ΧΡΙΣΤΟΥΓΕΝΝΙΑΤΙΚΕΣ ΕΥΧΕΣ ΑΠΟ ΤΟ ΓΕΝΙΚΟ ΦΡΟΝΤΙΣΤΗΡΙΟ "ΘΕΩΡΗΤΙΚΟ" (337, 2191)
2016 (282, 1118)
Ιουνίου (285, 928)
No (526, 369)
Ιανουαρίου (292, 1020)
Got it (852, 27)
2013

+ + + +

_What to produce:_
The entries above are to be copied word for word.

_Task solution:_
ΧΡΙΣΤΟΥΓΕΝΝΙΑΤΙΚΕΣ ΕΥΧΕΣ ΑΠΟ ΤΟ ΓΕΝΙΚΟ ΦΡΟΝΤΙΣΤΗΡΙΟ "ΘΕΩΡΗΤΙΚΟ" (337, 2191)
2016 (282, 1118)
Ιουνίου (285, 928)
No (526, 369)
Ιανουαρίου (292, 1020)
Got it (852, 27)
2013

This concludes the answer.